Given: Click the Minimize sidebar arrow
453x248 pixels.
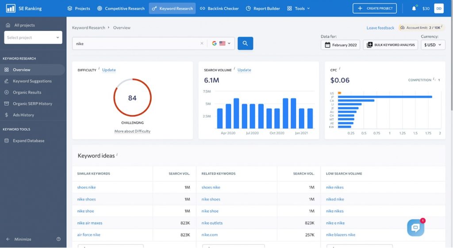Looking at the screenshot, I should [x=8, y=239].
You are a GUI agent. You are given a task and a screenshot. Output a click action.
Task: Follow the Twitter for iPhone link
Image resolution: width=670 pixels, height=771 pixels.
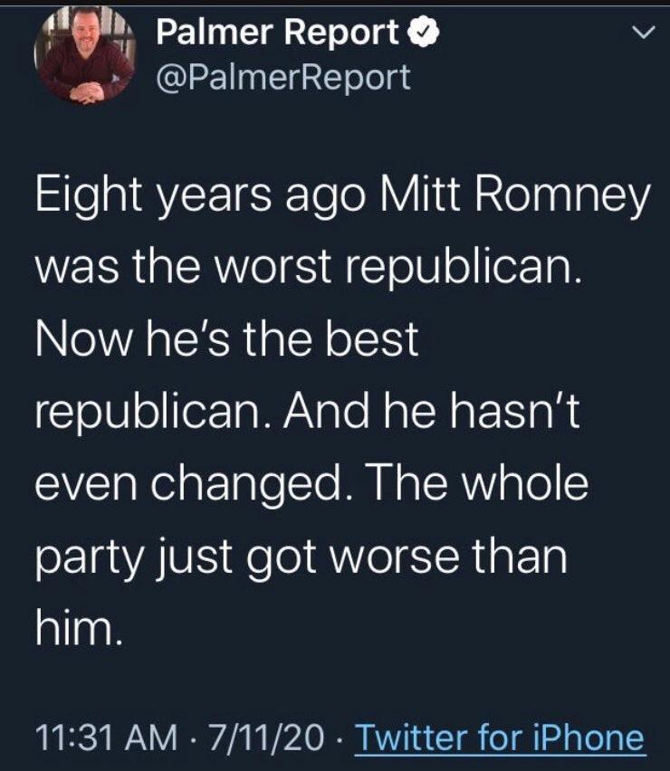[x=499, y=738]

(Task directions):
Skip the pictures and retype exactly the lines from the one that contains "You are a GUI" to the last line of the records.

(Solution to the exercise):
You are a GUI agent. You are given a task and a screenshot. Output a click action.
Task: Follow the Twitter for iPhone link
Image resolution: width=670 pixels, height=771 pixels.
[x=499, y=738]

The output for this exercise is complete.